Requirement: Give back, unaltered, the lines from the one with "The image size is (1268, 816)." to the end of the material, omitting pictures.

─── Record set

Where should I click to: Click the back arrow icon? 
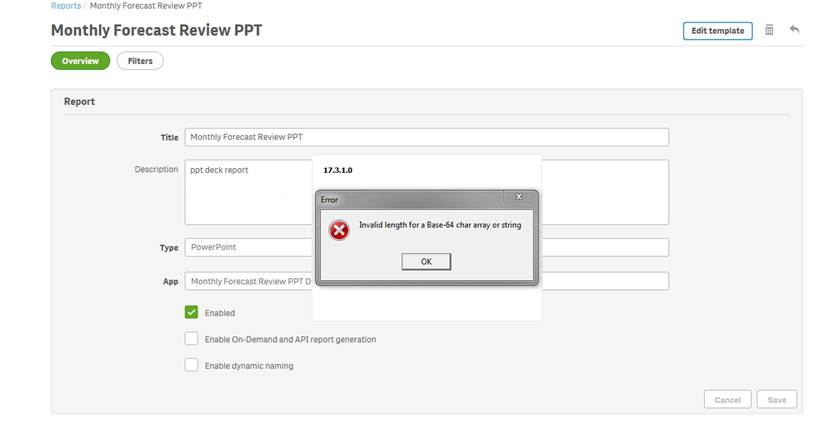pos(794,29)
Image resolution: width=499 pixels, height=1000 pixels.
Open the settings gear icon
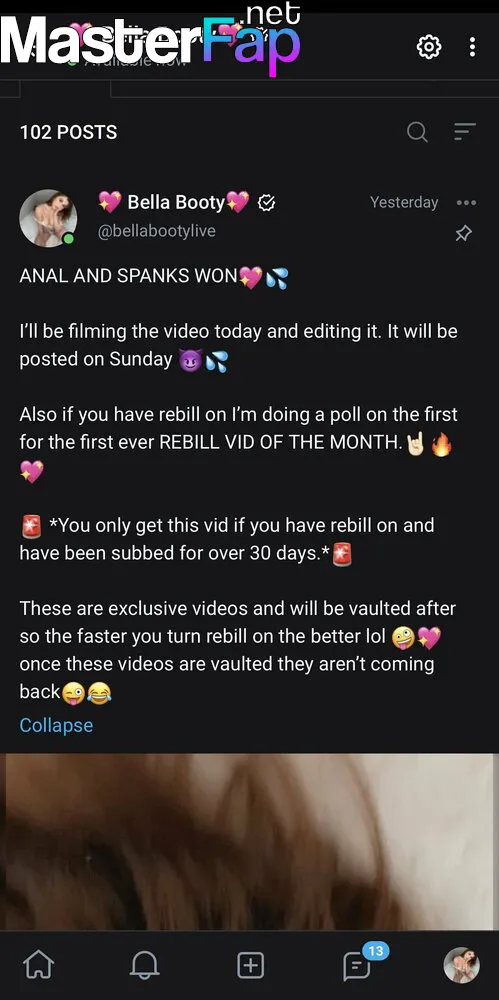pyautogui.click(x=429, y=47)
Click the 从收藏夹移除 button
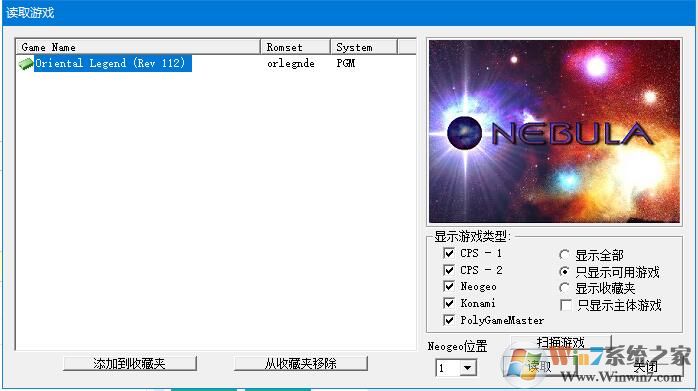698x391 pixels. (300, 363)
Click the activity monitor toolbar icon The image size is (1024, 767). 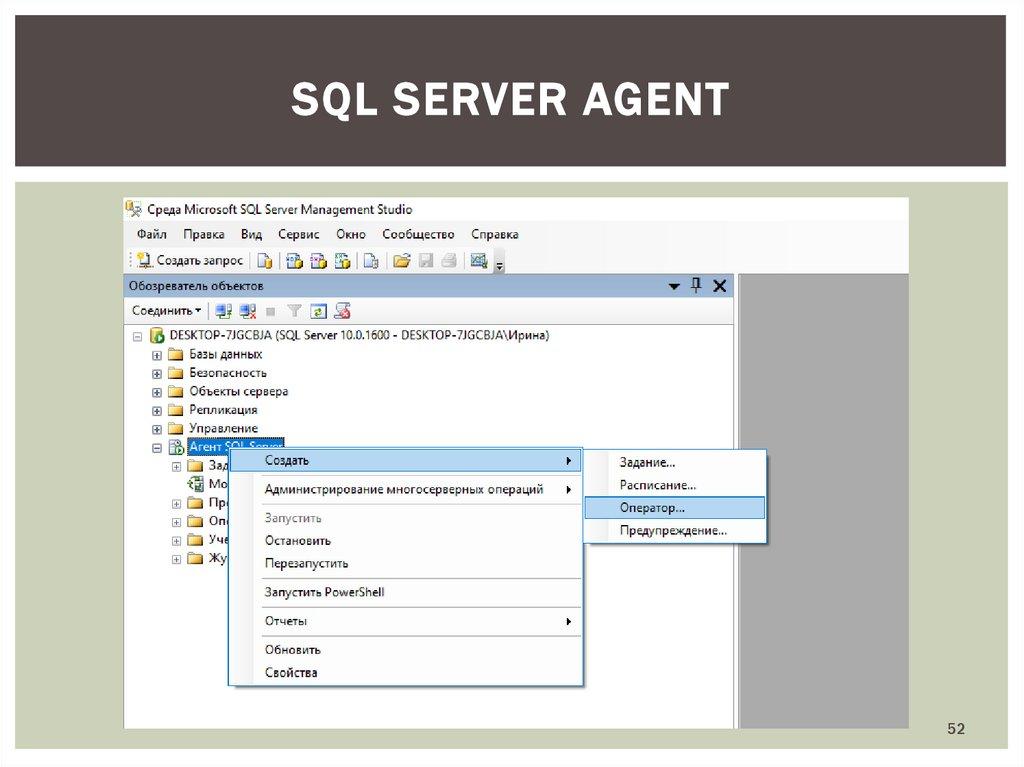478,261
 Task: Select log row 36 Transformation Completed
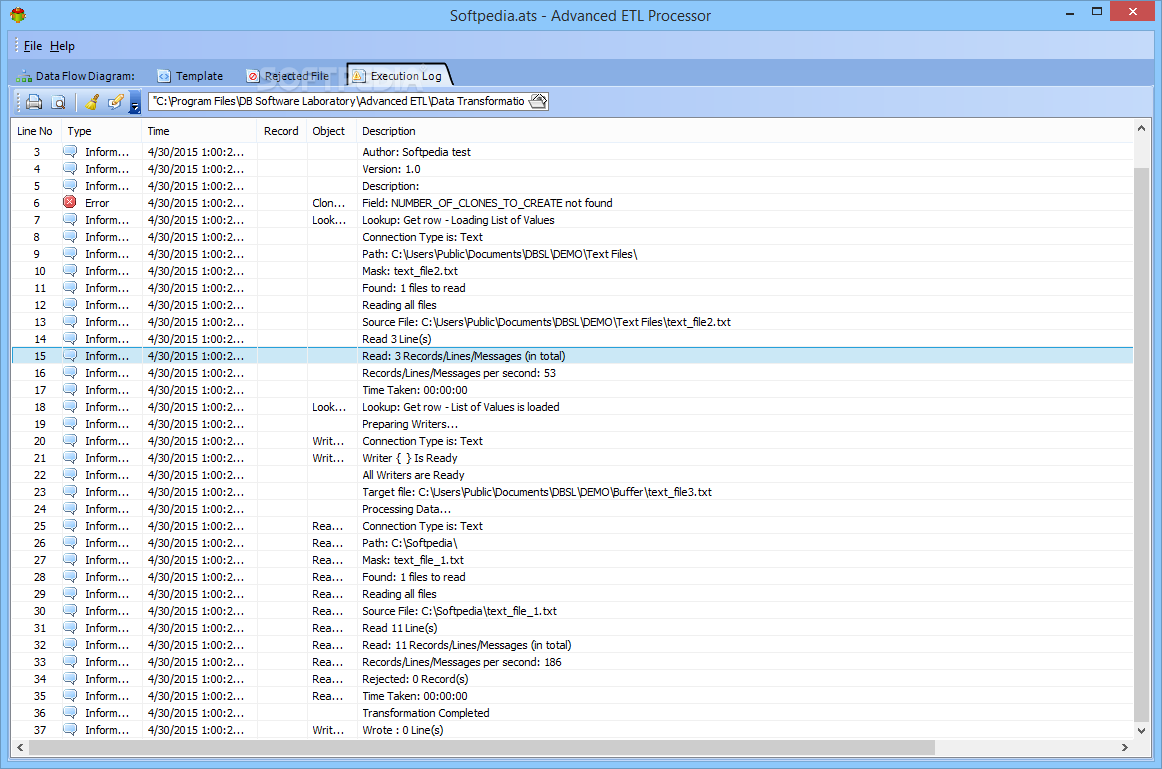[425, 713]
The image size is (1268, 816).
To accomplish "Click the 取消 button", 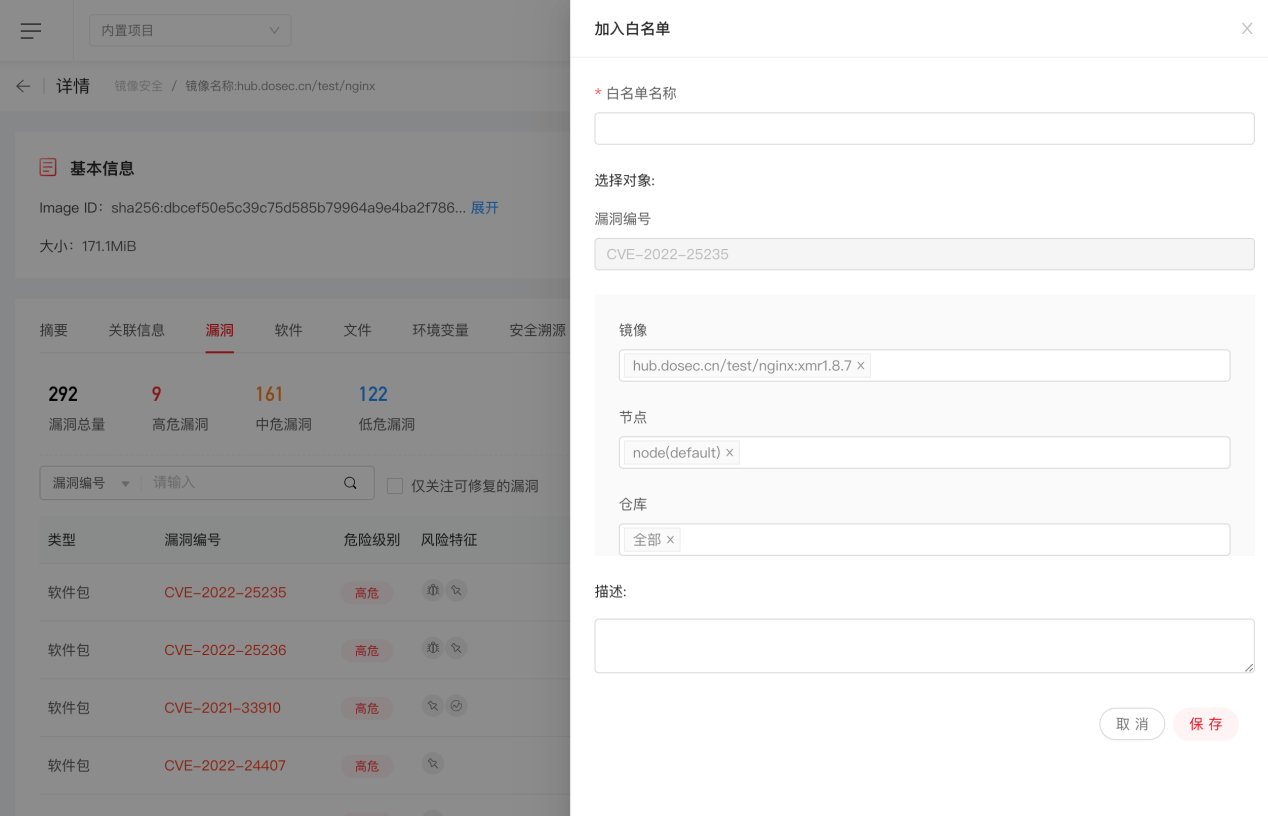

──────

Reply:
The image size is (1268, 816).
To accomplish "Click the 取消 button", 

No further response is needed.